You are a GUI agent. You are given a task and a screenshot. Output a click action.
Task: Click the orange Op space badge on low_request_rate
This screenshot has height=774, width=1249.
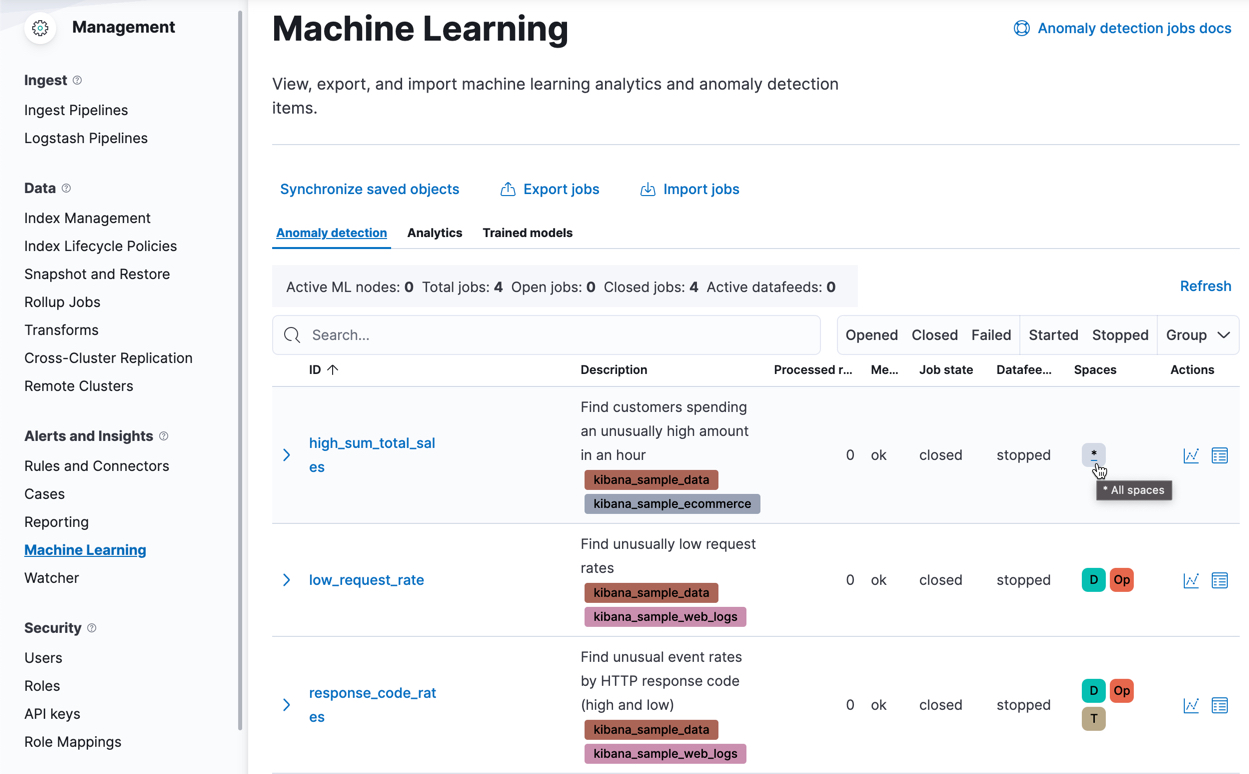[x=1121, y=579]
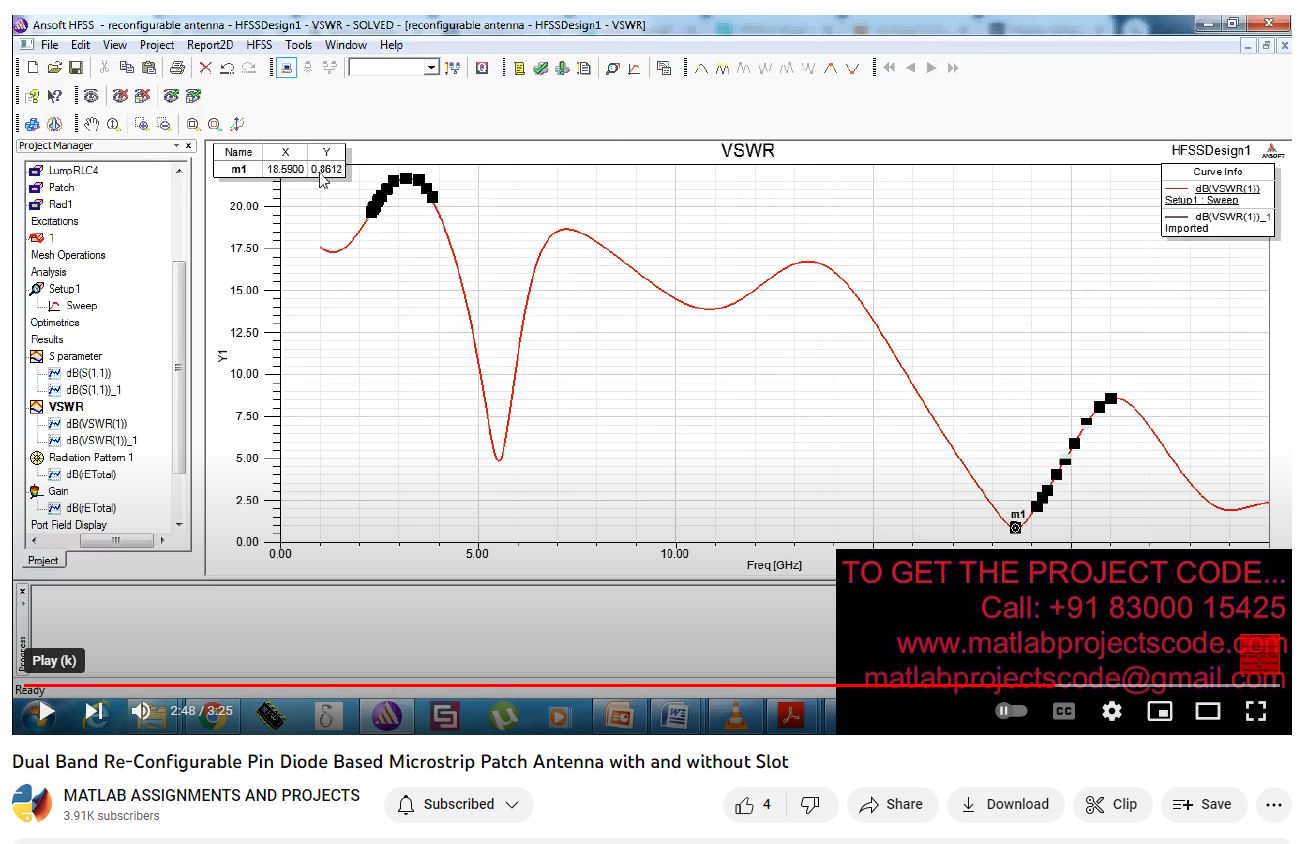Enter fullscreen video mode
This screenshot has height=844, width=1305.
click(x=1256, y=711)

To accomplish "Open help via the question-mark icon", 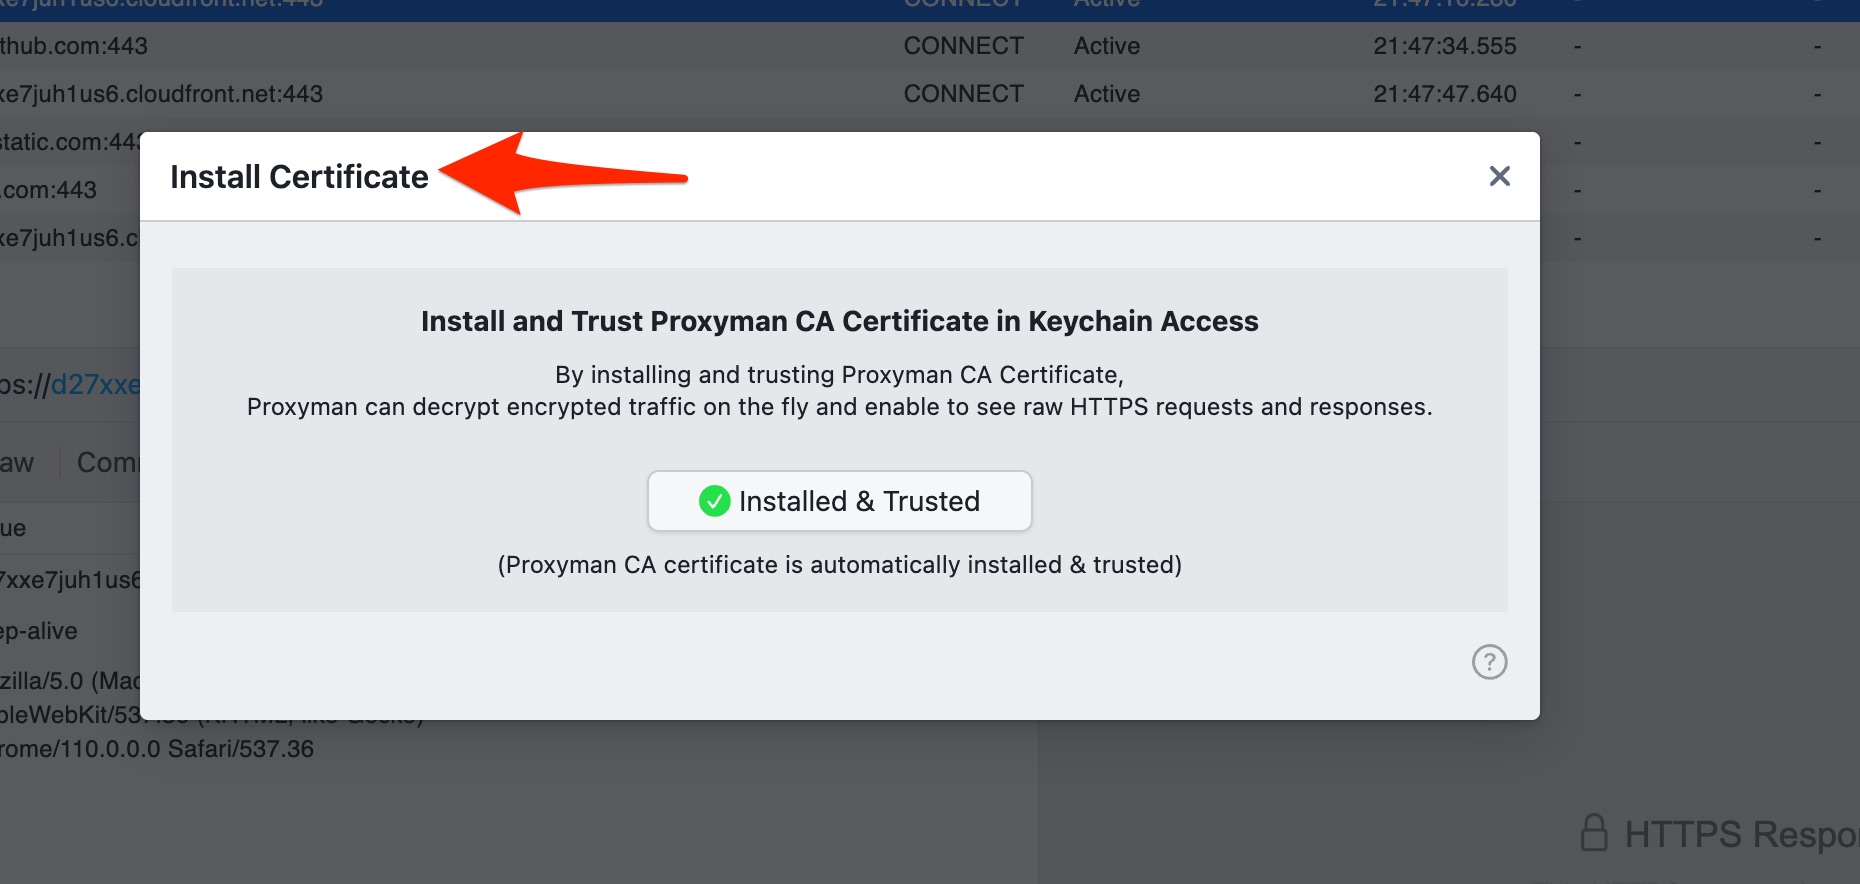I will click(1489, 662).
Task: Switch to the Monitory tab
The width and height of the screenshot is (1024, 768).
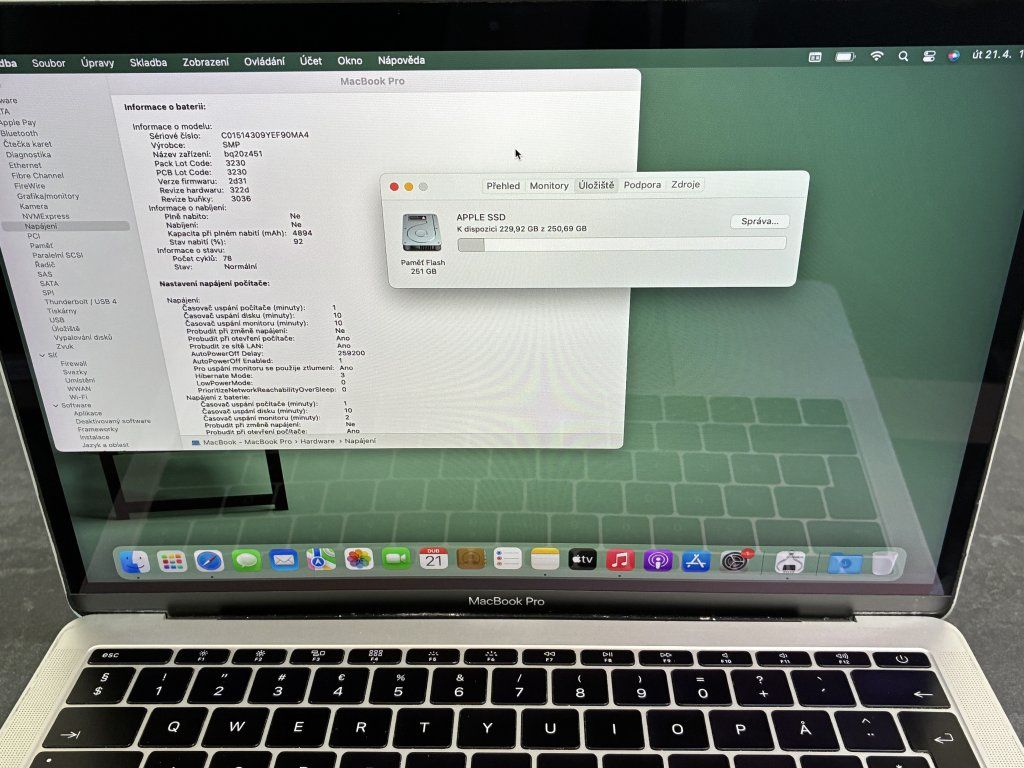Action: point(548,186)
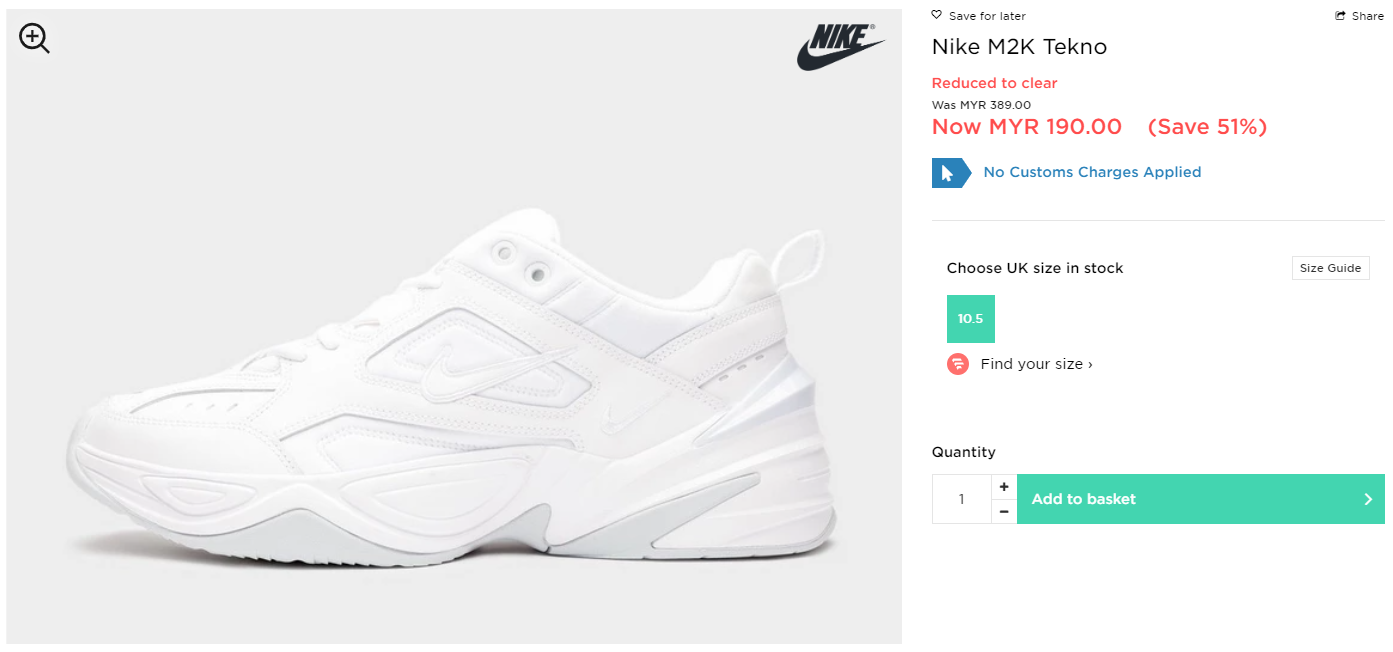The image size is (1393, 652).
Task: Click the round red Find your size icon
Action: click(958, 364)
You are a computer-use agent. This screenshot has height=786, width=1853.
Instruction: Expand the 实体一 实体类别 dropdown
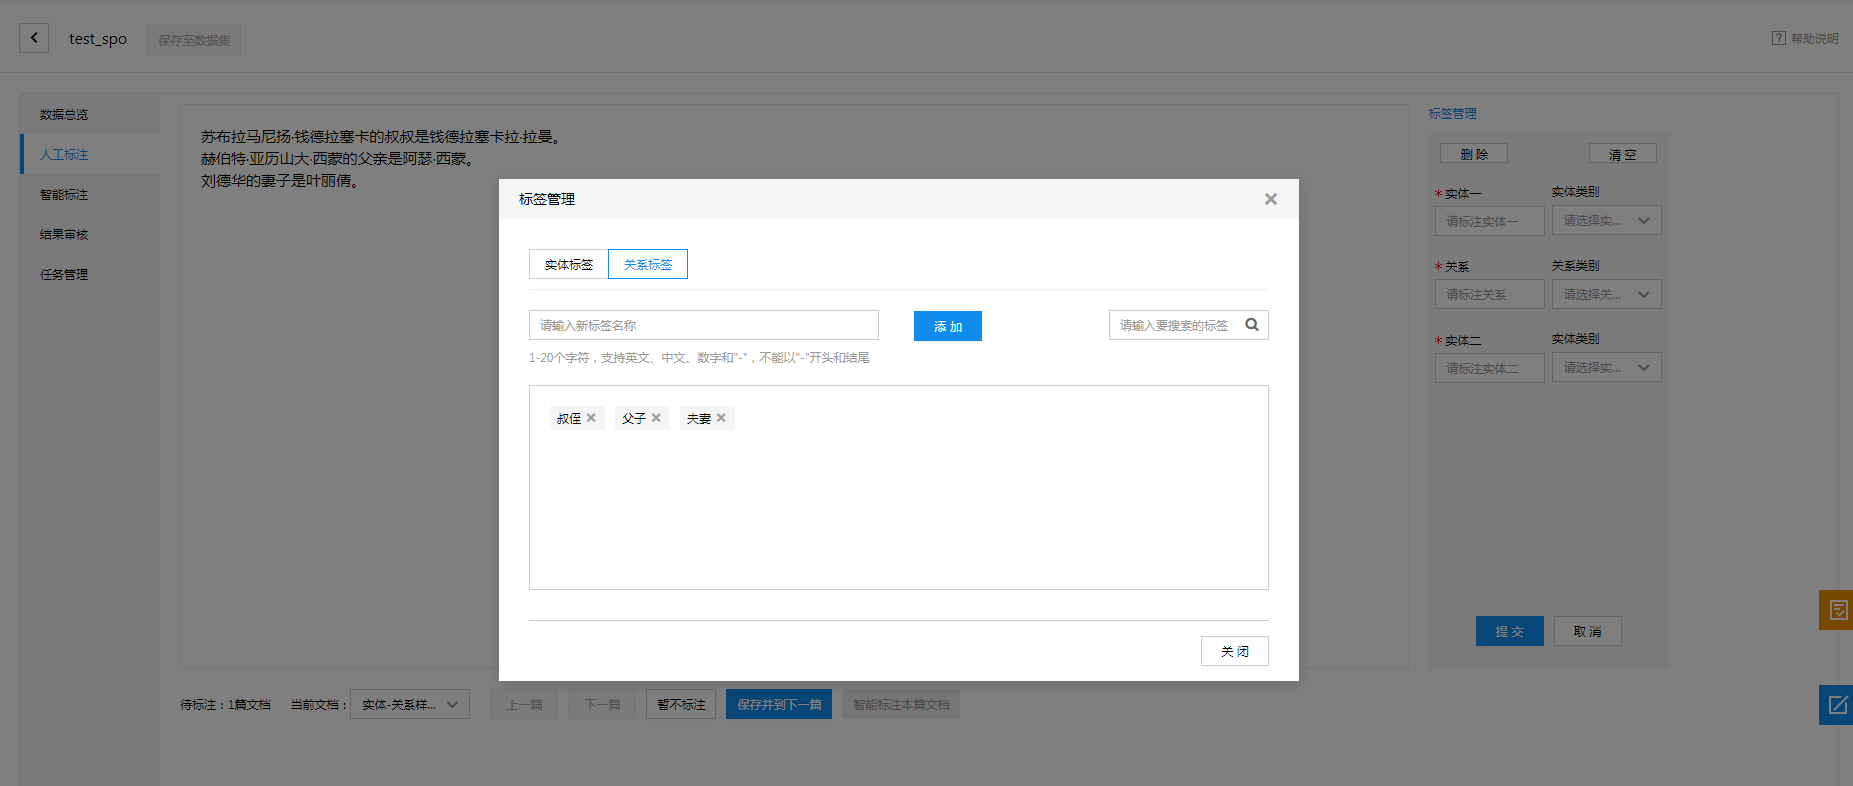point(1606,221)
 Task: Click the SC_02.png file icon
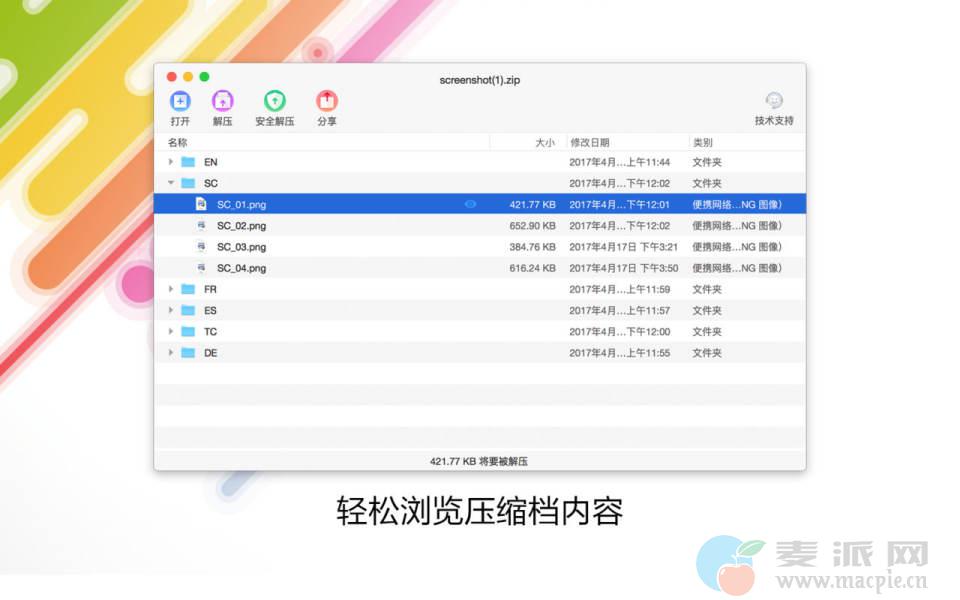coord(201,226)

**Written exercise**
Gather every line above that contains the word "This".

**Task solution**
This screenshot has height=774, width=1249.
This screenshot has height=844, width=1305.
You are a computer-use agent. This screenshot has height=786, width=1853.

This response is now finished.